Presenteeism: why your employees may not be working at optimal levels and what you can do about it
Absenteeism is easy to understand and measure. Your employee simply isn’t there. By contrast, presenteeism is more subtle. It’s when an employee physically turns up at work but is not working at full productivity. However, Dr David Batman, member of the Virgin Pulse Science Advisory Board, highlights that the causes can be varied and may not be physical at all.
Absenteeism has been on the radar for businesses for a long time according to Virgin Pulse’s data scientist, Dr Sackett. “Everyone can see that if your employee isn’t at work, it’s costing you money,” Dr Sackett says.
Conservative estimates by the likes of PwC and Deloitte put the annual cost of absenteeism to businesses in the billions.
But when we analysed the data of our wellbeing platform, which we gathered from almost 2,000 participants in 17 countries, it clearly showed that absenteeism levels were less than 10% of total presenteeism levels.
“On average, employees in our sample group took about four sick days off each year, but when they reported on how many days they lost while on the job, that number shot up to a staggering 57.5 days per year per employee,” Dr Sackett says. “That’s almost 12 full working weeks or one quarter of the entire year – that employees admit they really aren’t performing at their best.”
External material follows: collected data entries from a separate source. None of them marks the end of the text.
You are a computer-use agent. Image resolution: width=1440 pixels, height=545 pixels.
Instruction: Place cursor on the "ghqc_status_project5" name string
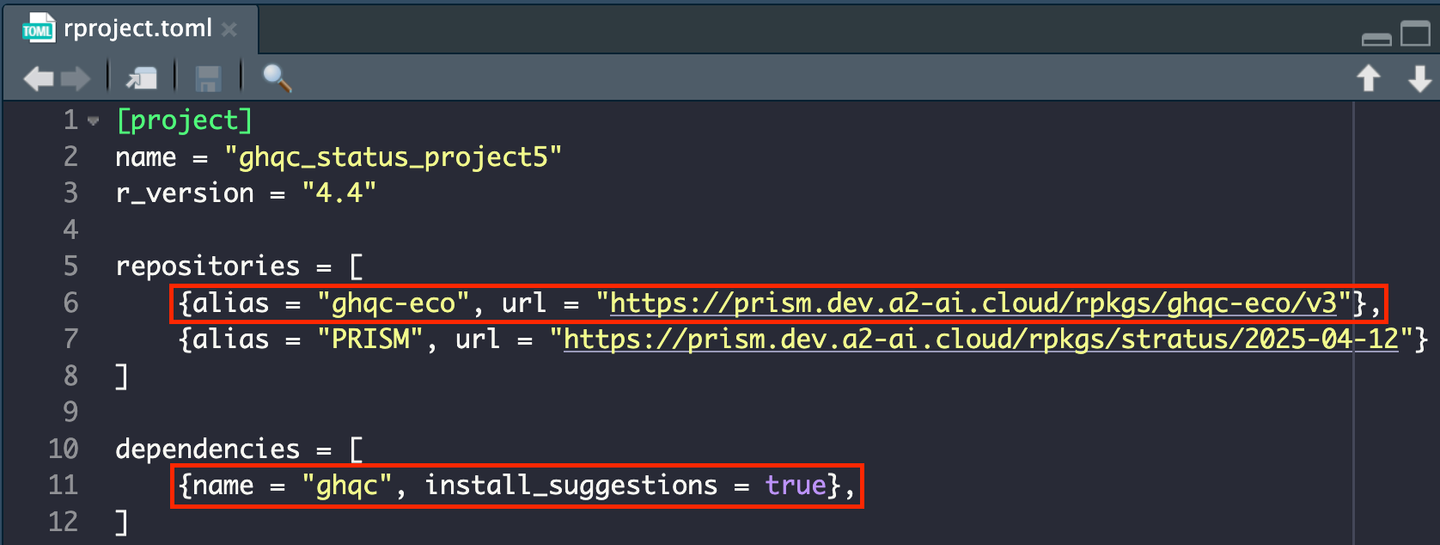click(x=394, y=157)
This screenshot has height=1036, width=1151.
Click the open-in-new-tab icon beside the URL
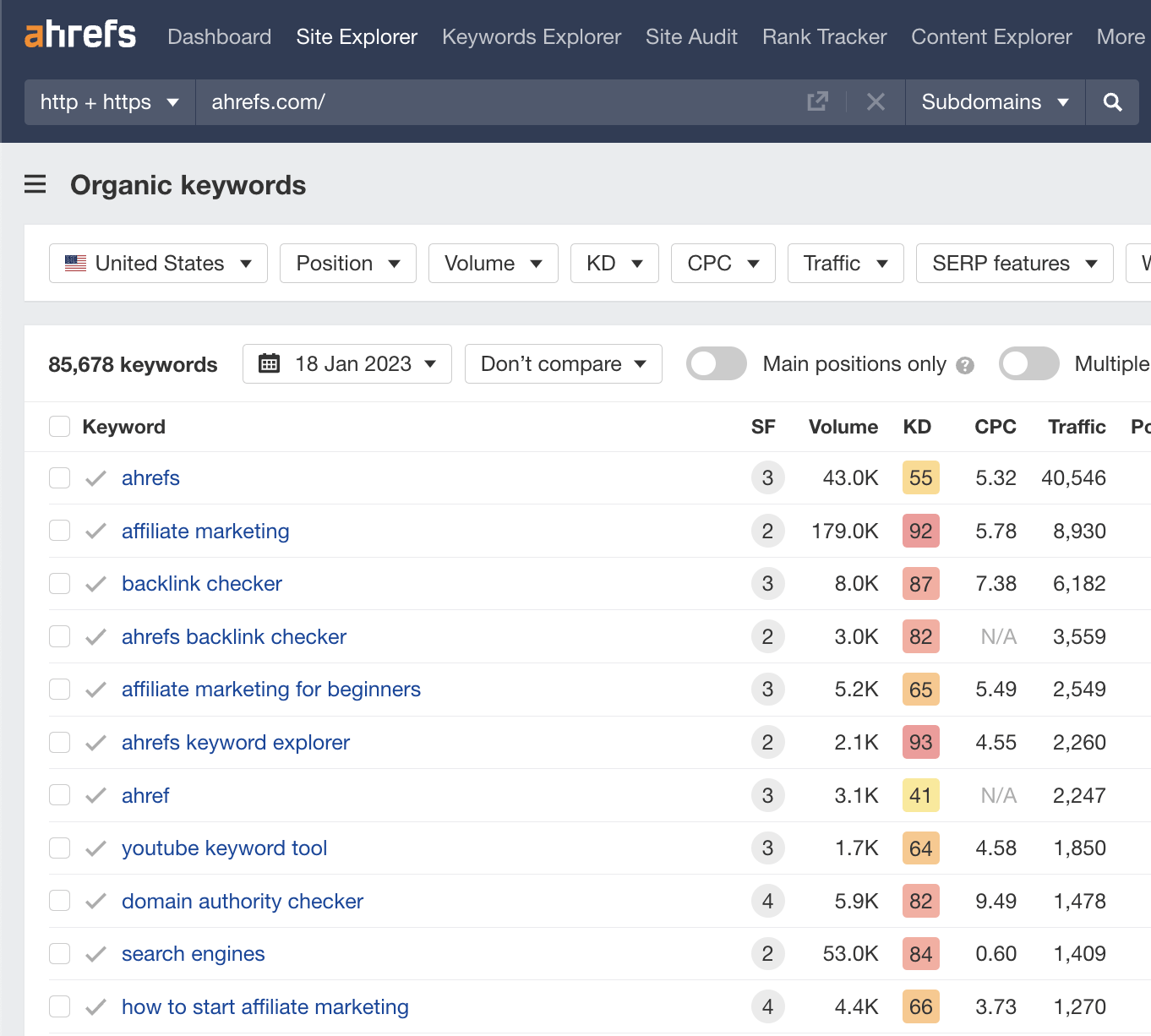tap(816, 101)
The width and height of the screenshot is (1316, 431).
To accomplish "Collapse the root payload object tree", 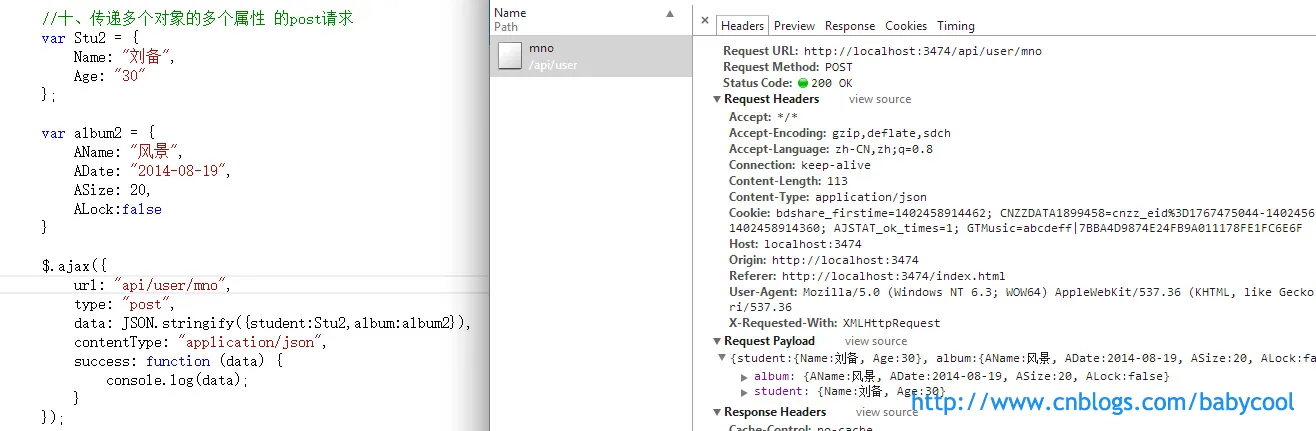I will point(723,358).

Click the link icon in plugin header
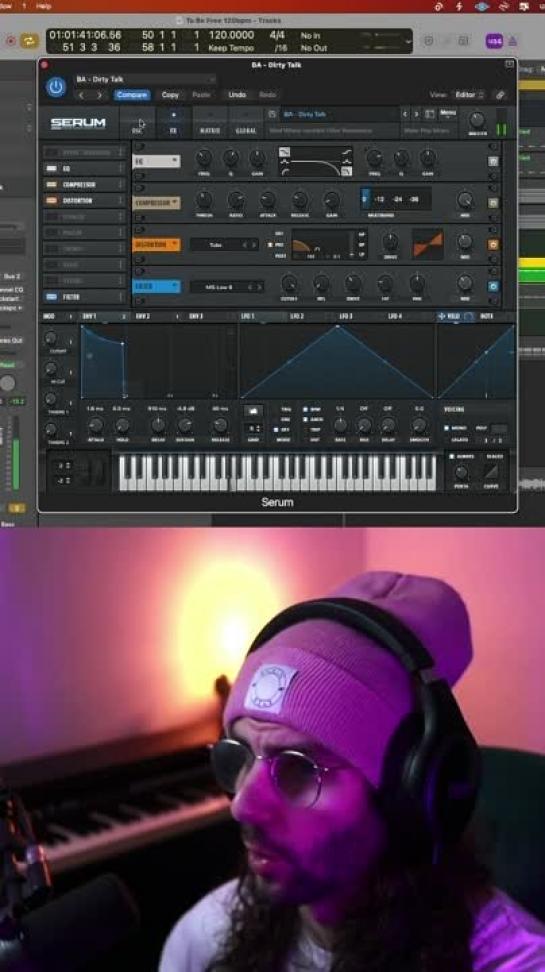(500, 95)
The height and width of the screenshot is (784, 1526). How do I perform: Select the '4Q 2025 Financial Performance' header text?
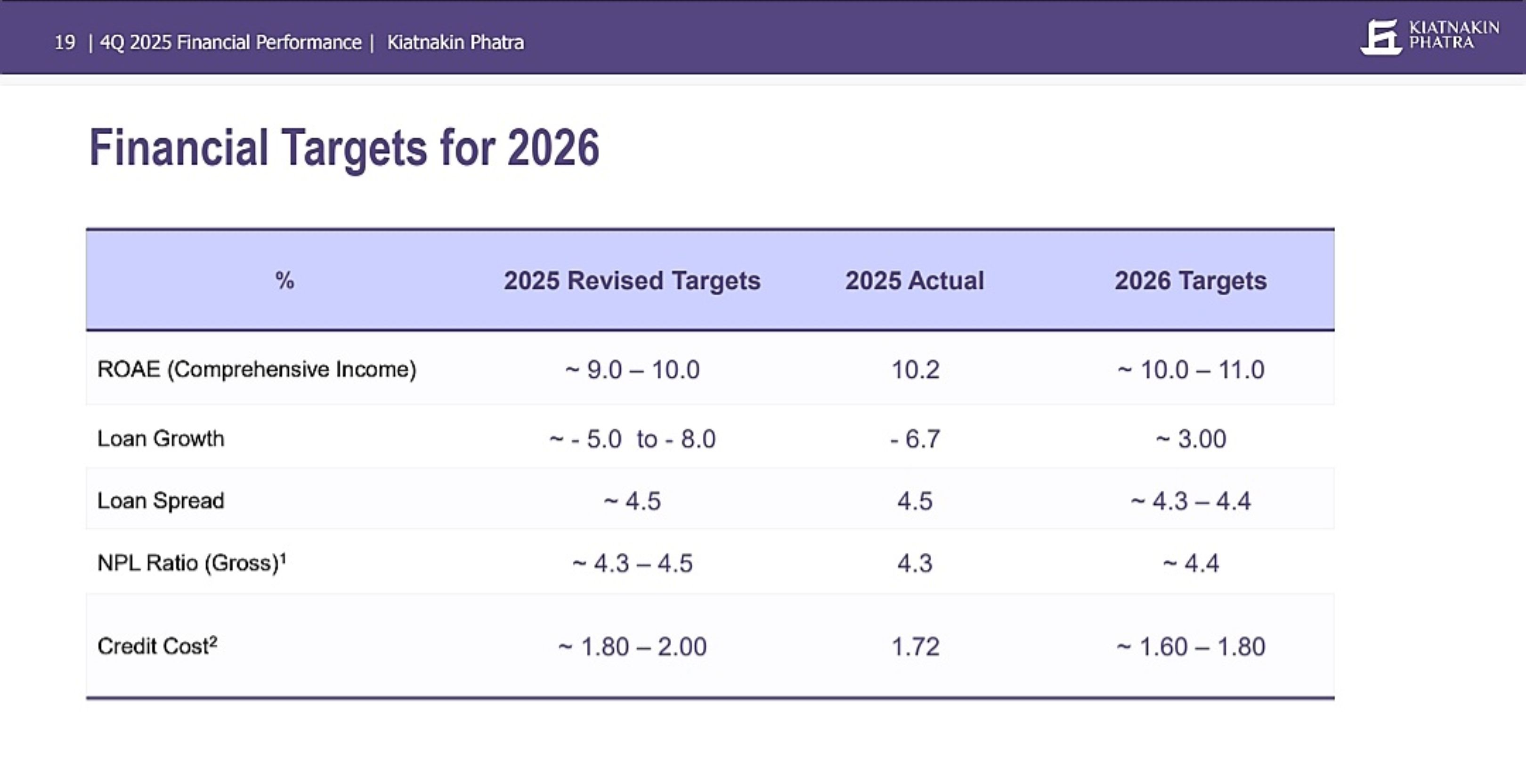[x=230, y=43]
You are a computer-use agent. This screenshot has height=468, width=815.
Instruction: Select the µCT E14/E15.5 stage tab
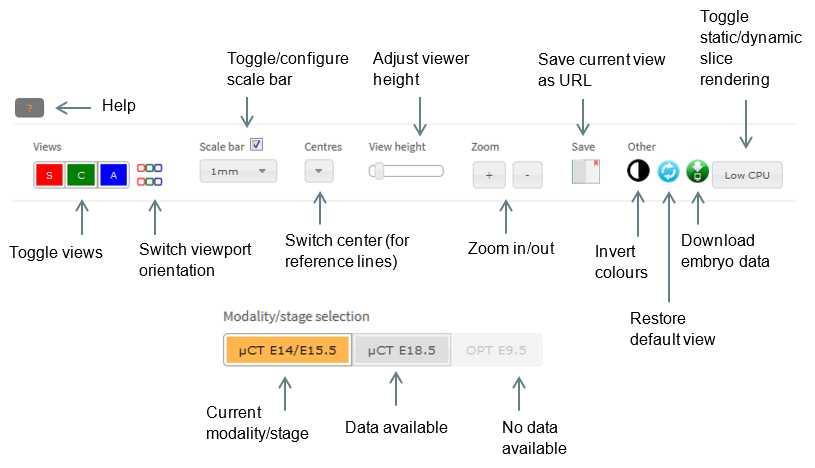(x=288, y=350)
Joe Queenan, journalist and commentator, describes presenteeism as “a situation that arises when sick employees drag their forlorn carcasses into the office and waste everyone else’s time by hacking their way through their working day on an empty tank.”
Life is tough – plan for it
Dr Batman states “everyone will face tough challenges at some stage in their lives. Psychological challenges are so widespread that workplaces should view them as inevitable and plan accordingly.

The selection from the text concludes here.